How to handle this problem? (or this it is not possible to solve it by treating it as a minimization problem to get integer solution).
I want $X_{1}, X_{2}, \dots , X_{n}$ to be integer.
Idea 1:
I have noticed that the problem in my solution arrises only when there are mulitiple values of X with decimal value of .5 (ex 3.5, 7.5 etc) so I am thinking to iterate over all values of X and use ceil and floor function alternately when they have decimal value equal to .5 . I think this will solve the problem. (wrong)
Let $f(x)=\sum_{i=1}^n (x_id_i+{x_i}^2 r_i)$. $f$ is strictly convex and the constraint is linear. If there are no conditions about the $(x_i)$, then there is a sole critical point where $\min(f)$ is reached.

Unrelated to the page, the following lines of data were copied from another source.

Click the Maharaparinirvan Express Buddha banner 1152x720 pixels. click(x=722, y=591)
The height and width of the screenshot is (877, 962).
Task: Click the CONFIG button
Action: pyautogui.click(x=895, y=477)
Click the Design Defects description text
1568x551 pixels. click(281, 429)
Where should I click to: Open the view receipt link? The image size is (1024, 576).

If you assume that the $(x_i)$ are $\geq 0$, then the calculation is more complicated ( $\min(f)$ may be reached on the edge).

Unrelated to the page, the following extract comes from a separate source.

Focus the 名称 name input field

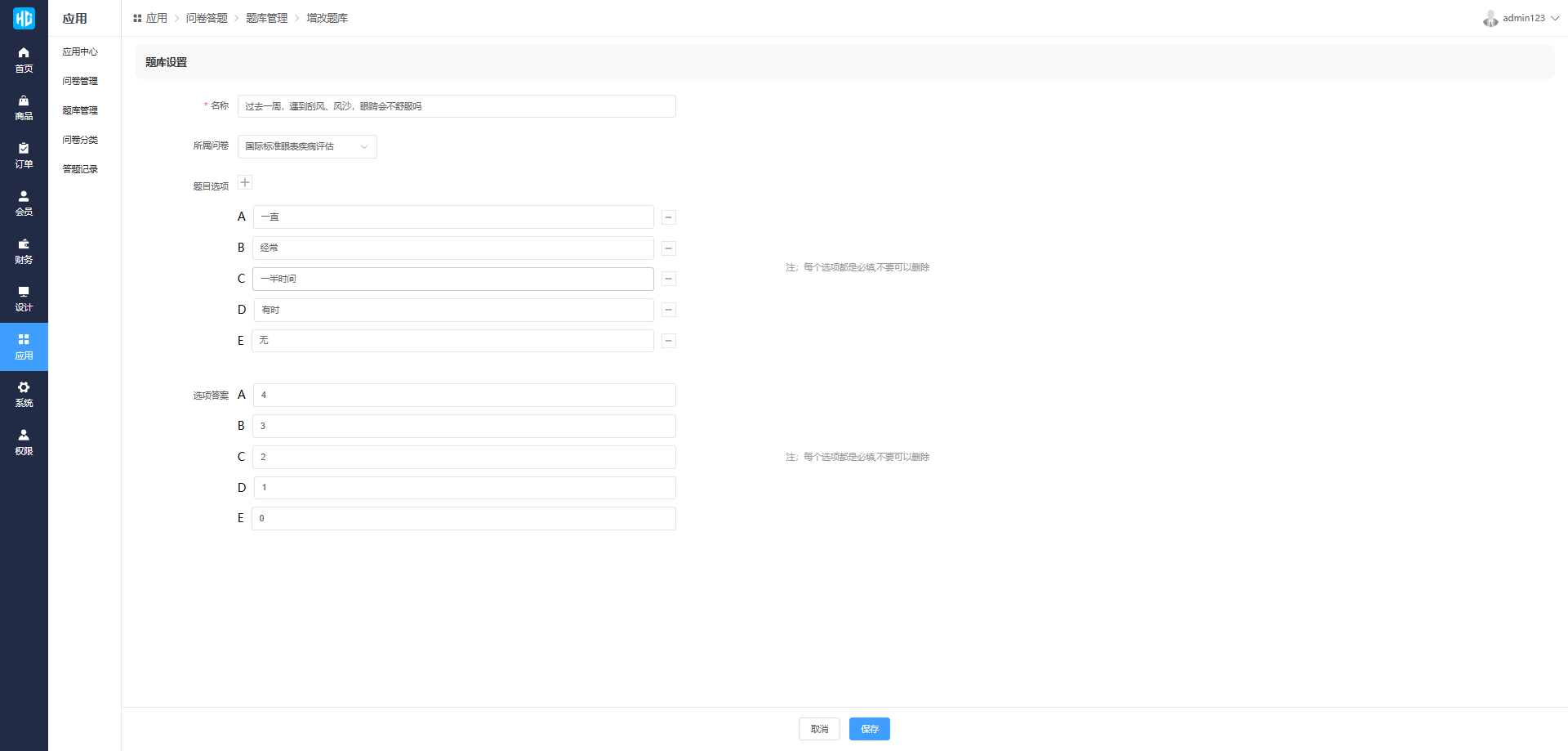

Step 1. It's easy to calculate $X=(X_i)=argmin(f)$ (if you are lazy, then you can use the Maple software "QPSolve" because $f$ is quadratic).

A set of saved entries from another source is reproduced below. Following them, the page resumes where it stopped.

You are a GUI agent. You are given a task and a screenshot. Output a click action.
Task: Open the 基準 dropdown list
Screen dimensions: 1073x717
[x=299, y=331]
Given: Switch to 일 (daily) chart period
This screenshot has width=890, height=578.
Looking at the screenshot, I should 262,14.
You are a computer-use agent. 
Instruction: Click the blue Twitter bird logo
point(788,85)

Step 2. Choose $s>0$ and consider the box (centered in $X$) $U_s=\Pi_i [X_i-s,X_i+s]$ and you calculate $\min(f)$ over the finite set $\{x\in U_s|x_i\in\mathbb{Z}\}$; let the previous minimum be $f(\tilde{x})$ and let $f(\tilde{x})-f(X)=h_s>0$.
Step 3. Notice that, if $x\notin U_s$, then $f(x)-f(X)=\sum_i r_i(x_i-X_i)^2\geq \rho s^2$ where $\rho=\inf_i r_i$. Finally, if $\rho s^2>h_s$, then $\tilde{x}$ is the required solution.
If your first choice $s$ is not convenient, then choose a larger $s$; then $h_s$ decreases...
EDIT. A numerical example; implicitly, when I write $f(x)$, I assume that $\sum_i x_i=M$.
$f(x)=5.4x_1+0.4{x_1}^2+27.2x_2+0.3{x_2}^2+3.4x_3+0.2{x_3}^2$,
$M=102$. Thus $\rho=0.2$.
Then $X\approx(30.76923,4.6923077,66.53846),f(X)\approx 1790.792$
With $s=2$, $\tilde{x}=(31,5,66),f(\tilde{x})=1790.9,h_s\approx 0.1077$.
Finally $\rho s^2-h_s\approx 0.69>0$ and we are done.